Quel est l’objectif ?

C’est un peu celui du ministère des Armées quand il est passé à une armée professionnelle. Il a fait beaucoup de publicité et de changement d’image pour attirer des gens très différents. Notre travail à nous est d’expliquer que toutes les activités mènent à la Police nationale.

Il n’y a pas, selon vous, de problème d’image de la police sur les réseaux sociaux ?

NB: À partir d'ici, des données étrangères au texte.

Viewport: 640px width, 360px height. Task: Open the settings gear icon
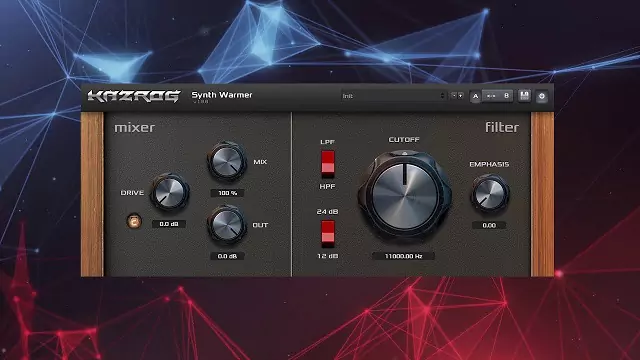[542, 96]
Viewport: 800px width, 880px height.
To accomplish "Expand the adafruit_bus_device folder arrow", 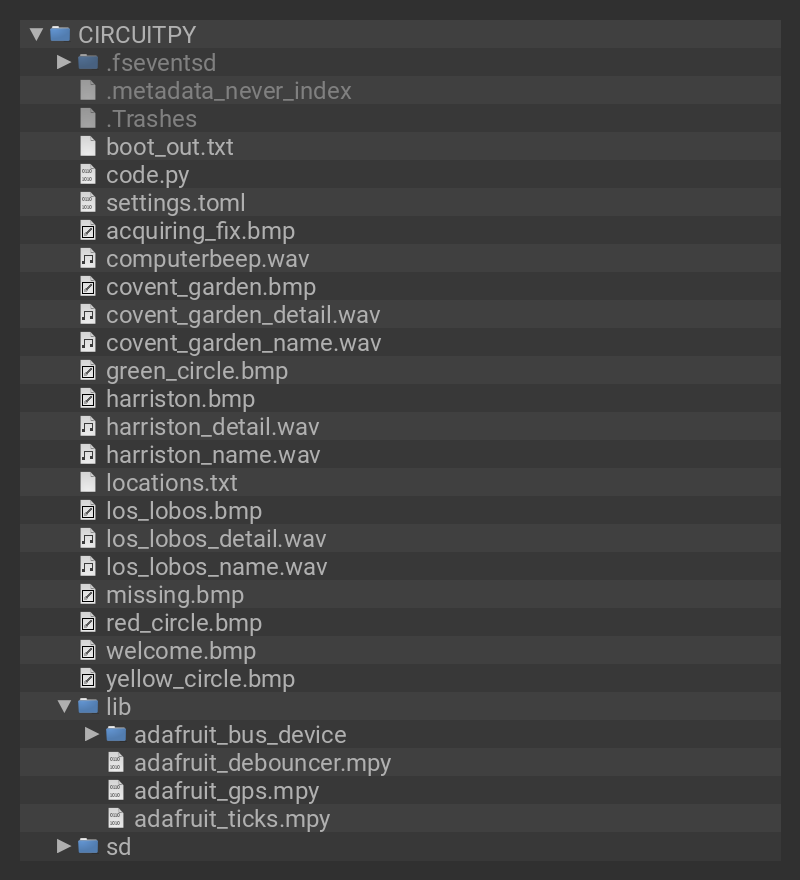I will [92, 734].
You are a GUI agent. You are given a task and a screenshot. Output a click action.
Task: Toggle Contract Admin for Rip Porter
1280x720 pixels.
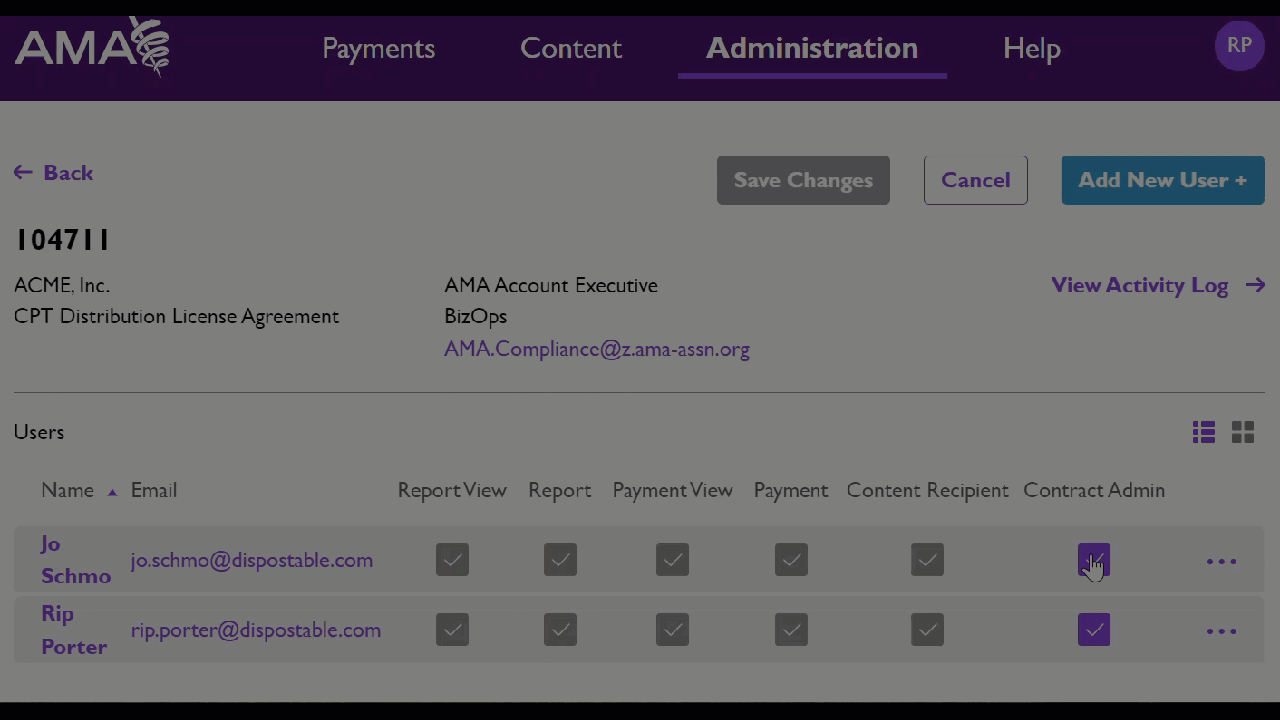(1093, 630)
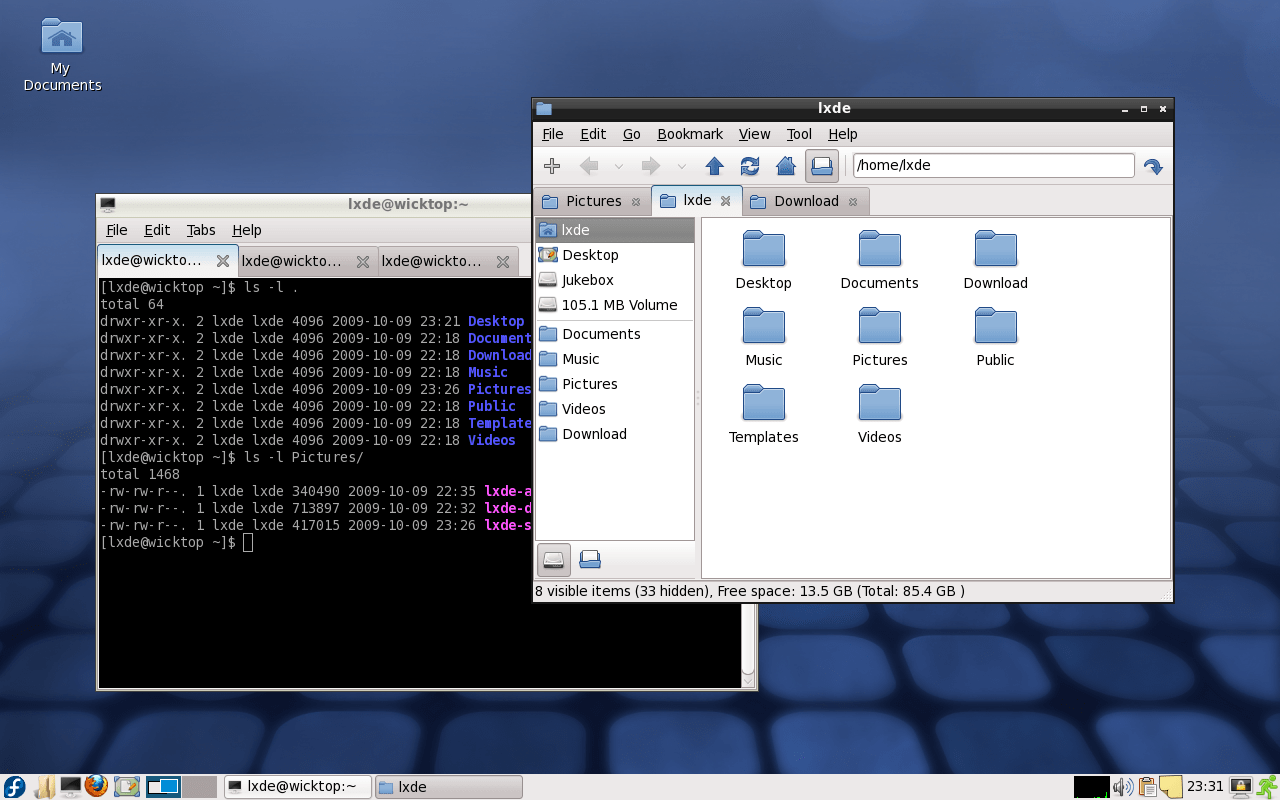Viewport: 1280px width, 800px height.
Task: Open the Edit menu in the terminal
Action: point(157,229)
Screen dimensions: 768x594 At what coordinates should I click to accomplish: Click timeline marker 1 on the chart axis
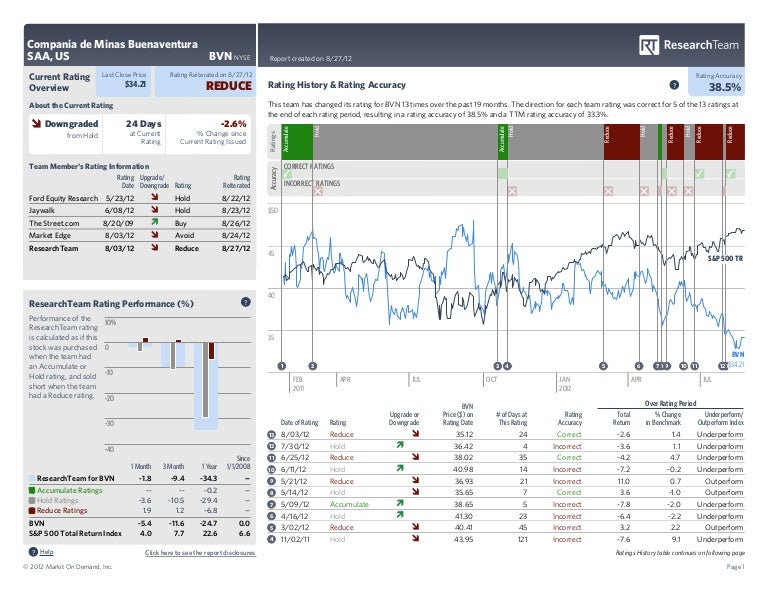pos(283,366)
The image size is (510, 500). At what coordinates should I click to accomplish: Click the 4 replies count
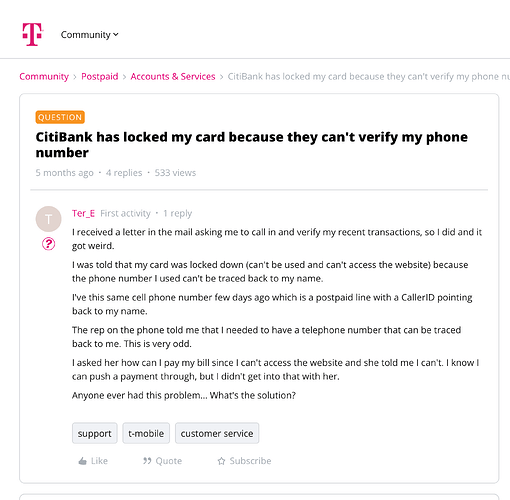point(124,173)
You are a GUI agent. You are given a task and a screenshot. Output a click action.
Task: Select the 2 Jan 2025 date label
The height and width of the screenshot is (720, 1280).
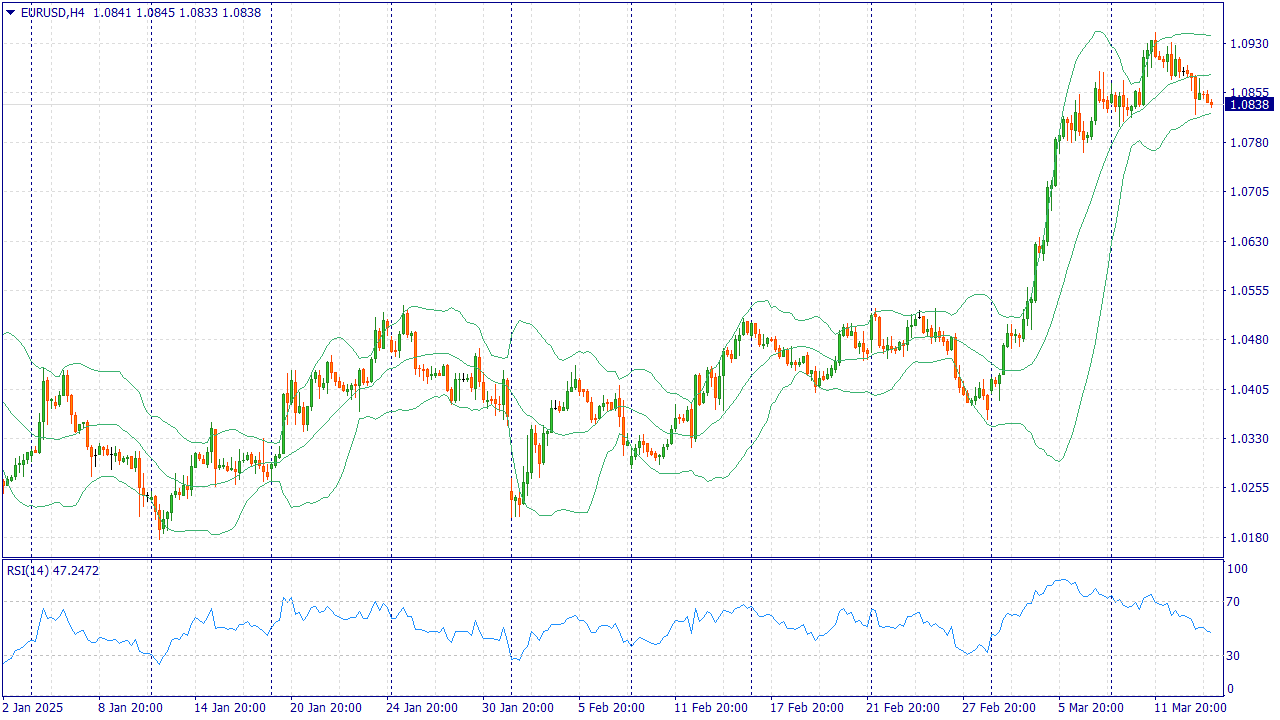(33, 708)
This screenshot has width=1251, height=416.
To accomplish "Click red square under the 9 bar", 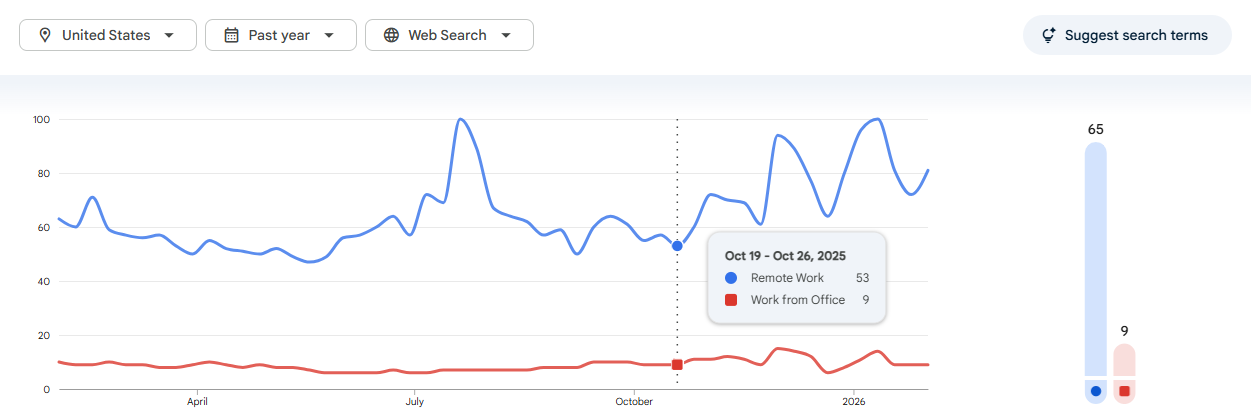I will click(x=1124, y=391).
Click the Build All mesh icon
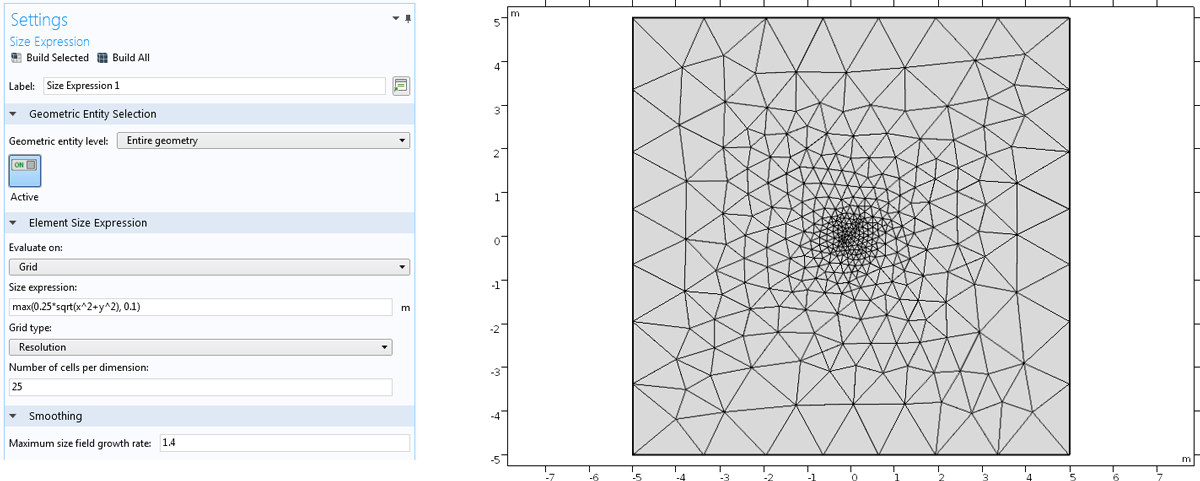 pyautogui.click(x=103, y=58)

Encore une fois, une immense majorité des Français aiment les policiers et les gendarmes, qui sont des enfants du peuple. Les gardiens de la paix sont des enfants de commerçants, d’employés, d’artisans... 50% des commissaires sont issus du rang. On a aussi des emplois de policiers adjoints qui vont à des gens qui n’ont pas encore eu le concours et ont eu parfois des difficultés d’études. C’est une police populaire. Il y a toujours des gens qui veulent nous caricaturer mais les policiers sont beaucoup plus aimés que les journalistes ou les hommes politiques. Ce qui n’empêche pas qu’il faut exiger de leur part de la déontologie, le respect des règles. Comme un sportif de haut niveau qui respecte des valeurs et le code de son sport.